Episcopal Bishop John Shelby Spong, in a book published Friday that is bound to spark controversy, speculates that the Apostle Paul--an unmarried man plagued by an unnamed weakness--was a secret homosexual.
“Nothing else,” wrote Spong, “could account for Paul’s self-judging rhetoric, his negative feeling toward his own body, and his sense of being controlled by something he had no power to change.”
Spong said in a telephone interview from his Newark, N.J., diocese that Paul’s words about “the war going on inside of him is a fairly classic description of what I have come to understand in repressed gay males.”
The provocatively liberal bishop stirred a firestorm through the denomination more than a year ago when he ordained an openly gay man to the priesthood--an act that resulted in his censure by fellow bishops in a close vote last summer.
The Rt. Rev. Edmond Browning of New York, presiding bishop of the Episcopal Church, said in an interview that he has not read Spong’s book, “Rescuing the Bible From Fundamentalism” (Harper), and could not comment on its content.

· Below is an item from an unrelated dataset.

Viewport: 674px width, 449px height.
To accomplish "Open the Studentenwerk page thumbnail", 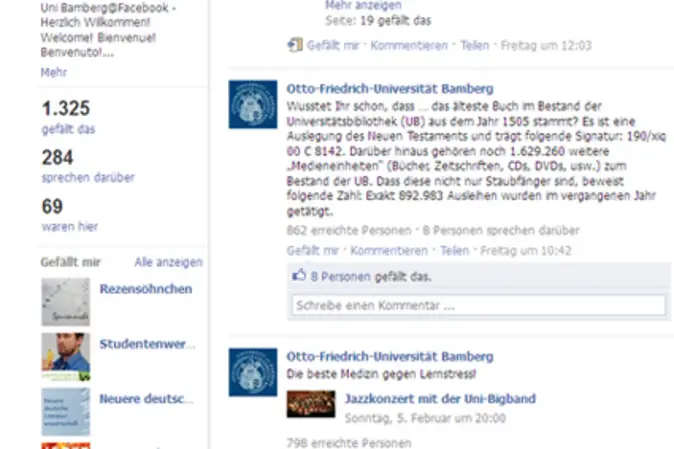I will click(65, 357).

But Browning predicted three types of reaction to Spong’s thesis about Paul:
“For some people that kind of courage offers them a hope. (Some) . . . will find it offensive. For those opposed (to endorsing homosexual behavior), it will be more fodder for their guns.”
One strong critic of liberal trends in the Episcopal Church said that he thought many Christians would quickly dismiss Spong’s arguments.
“As far as I know there is no scholarly opinion that Paul was a homosexual,” said the Rev. Jerome Politzer of Monterey, who recently stepped down as president of the Prayer Book Society.
Bernadette Brooten, a biblical scholar at Harvard Divinity School, said, “A lot of things in the New Testament we are never going to know. The personal life of Paul is really going to remain in the realm of speculation.”
Spong said that the possibility of Paul being homosexual was raised as a question in 1937 in a book by New Testament scholar Arthur Darby Nock. “I was absolutely floored by how it opened up Paul to me,” he said.
Spong argued in his book that that might explain why Paul, previously a devout Jew, might have been converted by the compassionate elements of Christianity and became the new religion’s most articulate spokesman for the concept of God’s forgiving grace.
Paul condemns erotic same-sex relations in his writings, but mainstream New Testament scholars have varied opinions on what he specifically had in mind, his cultural assumptions and what his words mean for church teaching today.
Although Spong’s theory about Paul may dominate reactions to his book, the bishop’s main thesis is that the Bible is being neglected in mainstream Christianity because of the intellectual difficulties it poses for contemporary churchgoers.
“The fundamentalist point of view is the only one in the public arena,” he said in the interview. “I think there are two major movements in Christianity--one is the turn to the right to find security and the other is an exodus out of organized religion into the secular city.”
Reminiscent of the work of mid-century theologians such as Rudolf Bultmann, Spong proposes that the gospel accounts of Jesus’ virgin birth and his physical resurrection--as well as other miraculous stories--should not be taken as literally true.
“Unless somehow the meaning of the Bible can be lifted out of the context of the ancient world view, the institutional church will grow weaker,” Spong said.
Meanwhile, Spong’s diocese became embroiled in another controversy this week. Catholic Archbishop Theodore E. McCarick of Newark accused the Newark Episcopal diocese of “Catholic bashing” because of caustic criticisms in a task force report on ecumenical relations. Among other things, the report said that the Catholic view of women “is so insulting, so retrograde, that we can respond only by saying that women should, for the sake of their own humanity, leave that (church).”